Recently, for a myriad of minute excuses, Kim Reynolds and the GOP in Iowa decided that gender identity should not fall under the code of civil rights, with the Iowa legislature voting to remove civil rights protections for transgender individuals.
Reverting civil rights precedent in order to control the gender expression of your citizens seems like a shift in societal and political thinking that could have a wide-ranging impact.
Some people, depending on religion, might think of gender identity as a sin and that this should have happened, while others simply don’t care because it doesn’t affect them. If these people stopped and thought about what decreasing civil protections and freedoms represents, I believe many would start to understand why this path isn’t the correct one.
Some people who agree with this action in Iowa politics believe that gender identity isn’t real and gender is binary. These people don’t know how to Google “is gender binary.” If, in the discussion of human rights and the freedom of people’s choices, all parties cannot accept clear scientific evidence, then we have lost all rationality.
It is clear that parties who believe gender is a straight line cannot accept clear factual evidence, even when it is provided in droves and literally at their fingertips. Thus, I refuse to waste more time and words giving bigotry the attention it survives on.
When it comes to those who voice religious objections, since we’ve got that whole “Land of The Free” reputation going on, if a person or group is being discriminated against based on a fact about who they are, the full weight of the law should be behind them.
This country and state were built on the belief in the separation of spiritual belief and justice of the law.
Now, for the people who tend to “stay out of politics” and don’t want the stress of dealing with the choices we make as a country, I’d like to say this: As long as you are living, you are inherently political. You consume resources of the world, use energy, have a personal ideology, have an identity and communicate online every day on the same platform used by politicians to sway your views.
Because civil rights are being tampered with in Iowa and across the country, your very core beliefs of identity and expression are now on the precedent chopping block.

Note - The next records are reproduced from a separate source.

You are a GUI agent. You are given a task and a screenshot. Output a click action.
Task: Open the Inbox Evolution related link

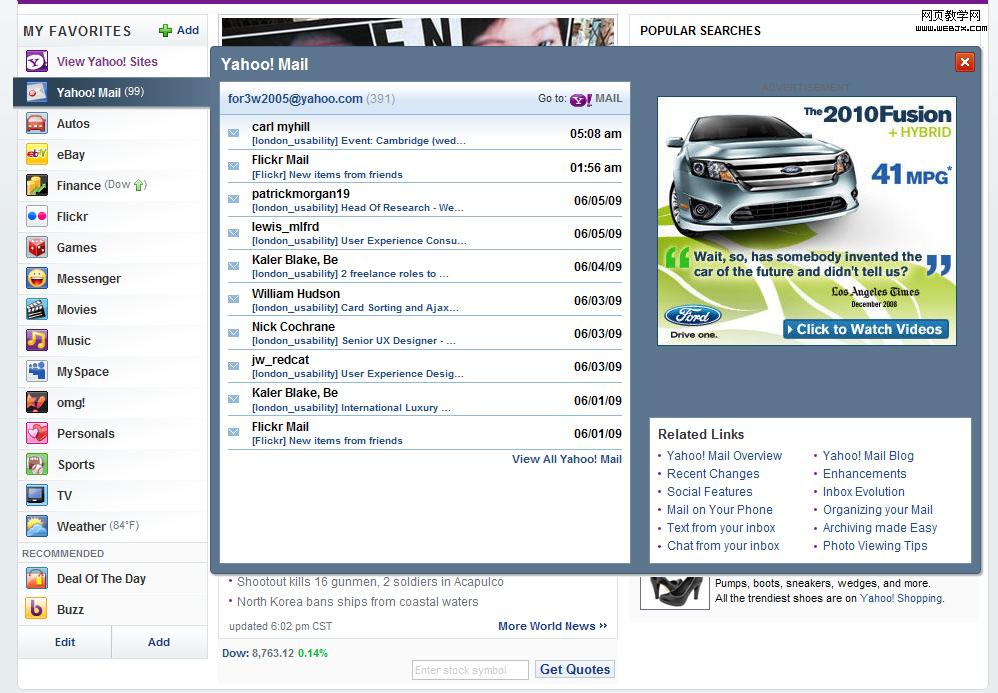pyautogui.click(x=863, y=492)

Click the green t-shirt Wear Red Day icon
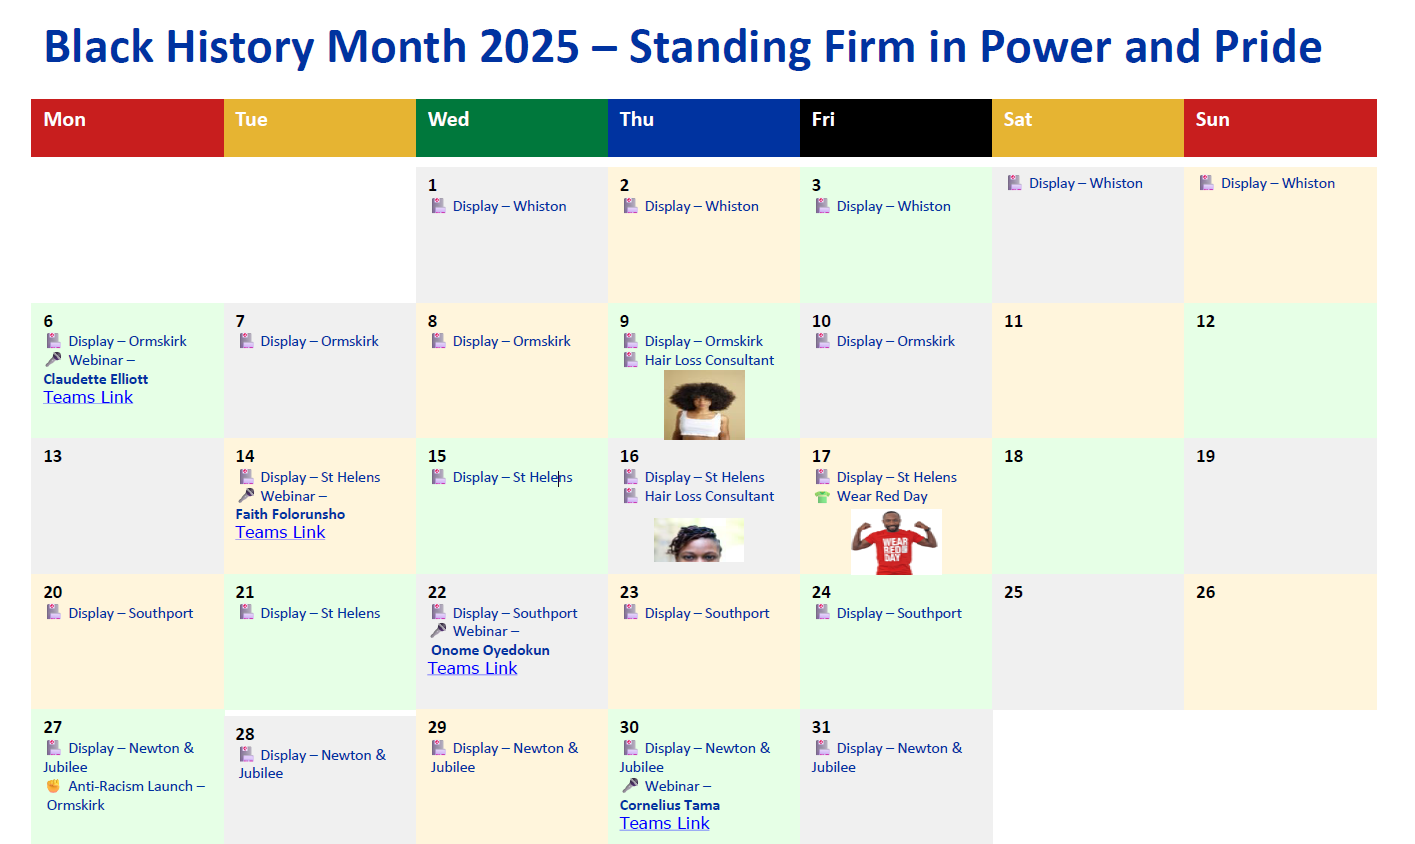[822, 497]
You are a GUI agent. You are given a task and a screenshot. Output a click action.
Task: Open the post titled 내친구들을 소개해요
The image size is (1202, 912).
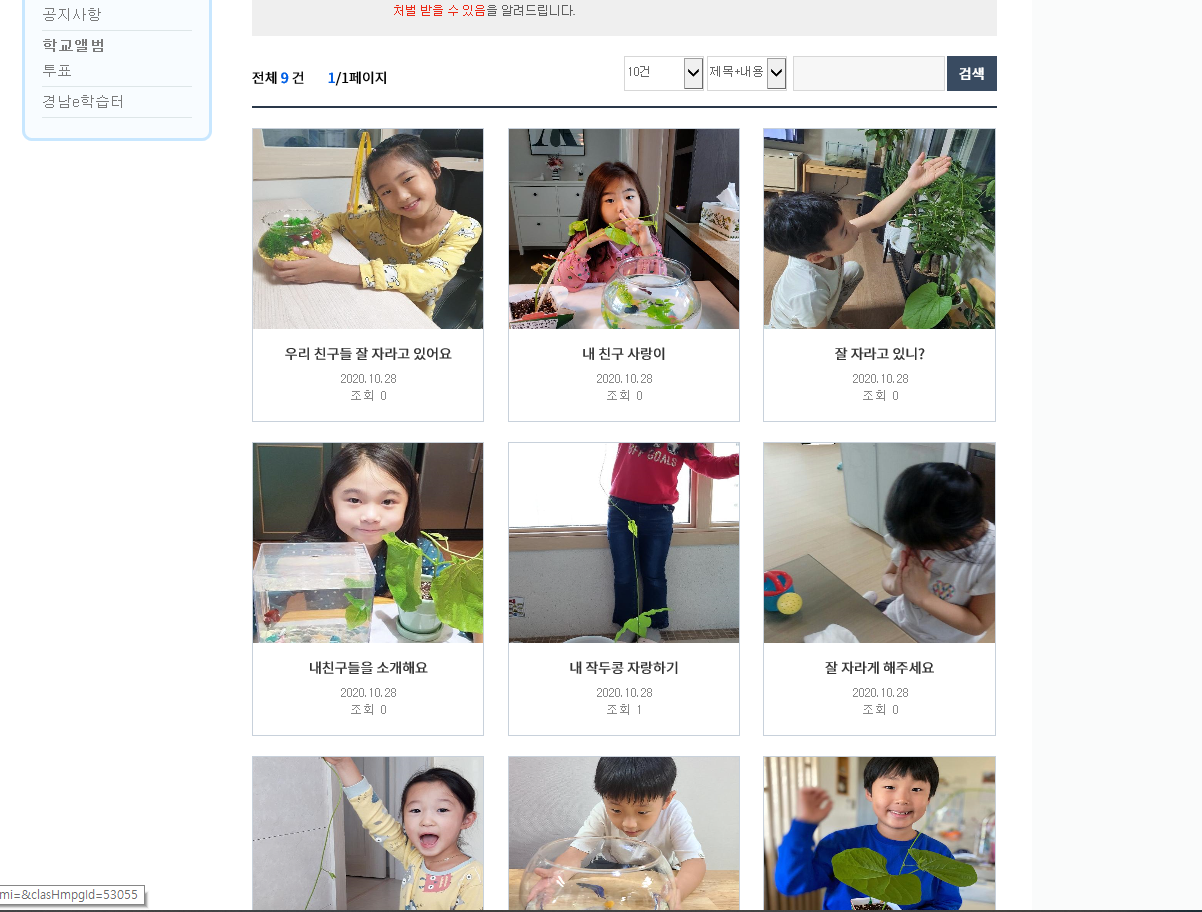pos(368,668)
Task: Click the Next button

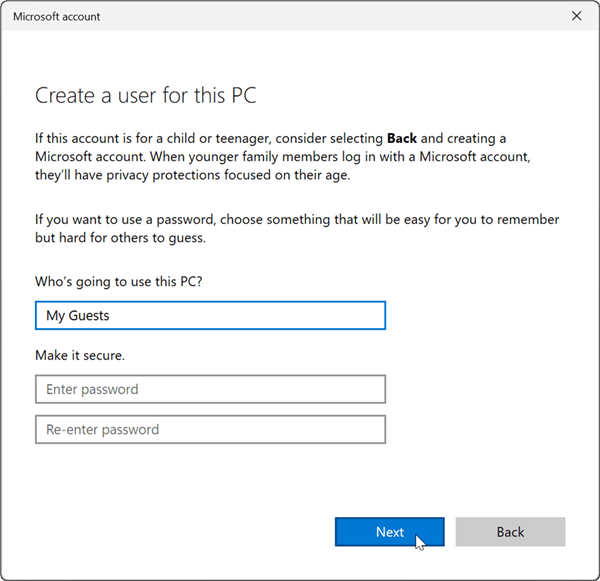Action: [389, 532]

There is now a legal basis to take away protections for discrimination against age, race, color, creed, sex, sexual orientation, national origin, disability and religion.
I could argue that protecting people from prejudice shouldn’t be political — that we should understand this lesson by now.
I could, but I don’t have to. The words of history are more convincing than I could ever be.
“First they came for the Communists
And I did not speak out
Because I was not a Communist…
…Then they came for the Jews
And I did not speak out
Because I was not a Jew…
…Then they came for me
And there was no one left
To speak out for me”
“First They Came” by Pastor Martin Niemöller.